DATA below:

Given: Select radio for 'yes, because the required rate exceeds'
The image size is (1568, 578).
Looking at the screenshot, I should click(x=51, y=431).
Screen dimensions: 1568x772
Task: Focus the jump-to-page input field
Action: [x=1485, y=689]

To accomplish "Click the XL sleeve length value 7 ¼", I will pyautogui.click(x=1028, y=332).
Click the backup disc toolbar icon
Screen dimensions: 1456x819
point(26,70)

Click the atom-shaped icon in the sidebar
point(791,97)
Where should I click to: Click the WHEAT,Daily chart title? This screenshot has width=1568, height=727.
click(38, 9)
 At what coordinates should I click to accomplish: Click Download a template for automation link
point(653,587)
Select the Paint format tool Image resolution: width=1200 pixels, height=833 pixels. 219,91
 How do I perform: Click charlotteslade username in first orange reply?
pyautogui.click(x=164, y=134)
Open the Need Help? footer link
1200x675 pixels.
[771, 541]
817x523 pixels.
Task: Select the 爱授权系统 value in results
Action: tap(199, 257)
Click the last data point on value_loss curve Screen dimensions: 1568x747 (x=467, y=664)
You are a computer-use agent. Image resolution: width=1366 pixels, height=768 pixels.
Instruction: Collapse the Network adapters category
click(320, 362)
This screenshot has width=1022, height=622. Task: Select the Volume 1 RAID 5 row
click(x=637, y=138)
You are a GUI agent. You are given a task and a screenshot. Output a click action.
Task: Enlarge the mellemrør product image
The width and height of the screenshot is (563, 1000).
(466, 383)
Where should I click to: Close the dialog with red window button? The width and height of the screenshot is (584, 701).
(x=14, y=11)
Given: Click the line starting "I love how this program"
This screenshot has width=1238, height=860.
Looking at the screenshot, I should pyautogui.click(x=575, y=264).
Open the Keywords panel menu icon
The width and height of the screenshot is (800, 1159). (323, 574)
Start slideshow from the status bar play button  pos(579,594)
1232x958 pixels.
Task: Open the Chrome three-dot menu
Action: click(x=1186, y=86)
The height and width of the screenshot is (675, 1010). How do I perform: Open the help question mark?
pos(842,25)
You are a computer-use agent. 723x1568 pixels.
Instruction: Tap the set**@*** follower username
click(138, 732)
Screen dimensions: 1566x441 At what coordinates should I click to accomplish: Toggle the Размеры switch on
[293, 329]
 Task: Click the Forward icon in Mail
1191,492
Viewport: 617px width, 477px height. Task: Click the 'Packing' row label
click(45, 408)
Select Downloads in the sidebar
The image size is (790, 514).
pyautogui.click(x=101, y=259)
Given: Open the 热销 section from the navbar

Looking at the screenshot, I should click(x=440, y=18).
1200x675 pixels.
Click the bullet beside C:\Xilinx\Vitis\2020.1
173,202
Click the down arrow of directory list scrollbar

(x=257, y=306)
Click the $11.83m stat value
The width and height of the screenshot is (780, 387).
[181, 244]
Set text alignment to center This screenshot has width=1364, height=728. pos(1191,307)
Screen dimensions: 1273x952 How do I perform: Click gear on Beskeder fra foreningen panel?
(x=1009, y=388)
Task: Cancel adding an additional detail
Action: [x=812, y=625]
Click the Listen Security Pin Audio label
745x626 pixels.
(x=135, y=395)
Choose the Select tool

End of DATA.

Produce an exact copy of the entries above.

Given: Select radio for 'yes, because the required rate exceeds'
The image size is (1568, 578).
Looking at the screenshot, I should click(x=51, y=431).
Screen dimensions: 1568x772
Task: Focus the jump-to-page input field
Action: [x=1485, y=689]

To accomplish "Click the XL sleeve length value 7 ¼", I will pyautogui.click(x=1028, y=332).
Click the backup disc toolbar icon
Screen dimensions: 1456x819
point(26,70)

Click the atom-shaped icon in the sidebar
point(791,97)
Where should I click to: Click the WHEAT,Daily chart title? This screenshot has width=1568, height=727.
click(38, 9)
 At what coordinates should I click to accomplish: Click Download a template for automation link
point(653,587)
Select the Paint format tool Image resolution: width=1200 pixels, height=833 pixels. 219,91
 How do I perform: Click charlotteslade username in first orange reply?
pyautogui.click(x=164, y=134)
Open the Need Help? footer link
1200x675 pixels.
[771, 541]
817x523 pixels.
Task: Select the 爱授权系统 value in results
Action: tap(199, 257)
Click the last data point on value_loss curve Screen dimensions: 1568x747 (x=467, y=664)
You are a computer-use agent. Image resolution: width=1366 pixels, height=768 pixels.
Instruction: Collapse the Network adapters category
click(320, 362)
This screenshot has width=1022, height=622. Task: Select the Volume 1 RAID 5 row
click(x=637, y=138)
You are a GUI agent. You are given a task and a screenshot. Output a click action.
Task: Enlarge the mellemrør product image
The width and height of the screenshot is (563, 1000).
(466, 383)
Where should I click to: Close the dialog with red window button? The width and height of the screenshot is (584, 701).
(x=14, y=11)
Given: Click the line starting "I love how this program"
This screenshot has width=1238, height=860.
Looking at the screenshot, I should pyautogui.click(x=575, y=264).
Open the Keywords panel menu icon
The width and height of the screenshot is (800, 1159). (323, 574)
Start slideshow from the status bar play button  pos(579,594)
1232x958 pixels.
Task: Open the Chrome three-dot menu
Action: click(x=1186, y=86)
The height and width of the screenshot is (675, 1010). How do I perform: Open the help question mark?
pos(842,25)
You are a computer-use agent. 723x1568 pixels.
Instruction: Tap the set**@*** follower username
click(138, 732)
Screen dimensions: 1566x441 At what coordinates should I click to accomplish: Toggle the Размеры switch on
[293, 329]
 Task: Click the Forward icon in Mail
1191,492
Viewport: 617px width, 477px height. Task: Click the 'Packing' row label
click(45, 408)
Select Downloads in the sidebar
The image size is (790, 514).
pyautogui.click(x=101, y=259)
Given: Open the 热销 section from the navbar

Looking at the screenshot, I should click(x=440, y=18).
1200x675 pixels.
Click the bullet beside C:\Xilinx\Vitis\2020.1
173,202
Click the down arrow of directory list scrollbar

(x=257, y=306)
Click the $11.83m stat value
The width and height of the screenshot is (780, 387).
[181, 244]
Set text alignment to center This screenshot has width=1364, height=728. pos(1191,307)
Screen dimensions: 1273x952 How do I perform: Click gear on Beskeder fra foreningen panel?
(x=1009, y=388)
Task: Cancel adding an additional detail
Action: [x=812, y=625]
Click the Listen Security Pin Audio label
745x626 pixels.
(x=135, y=395)
Choose the Select tool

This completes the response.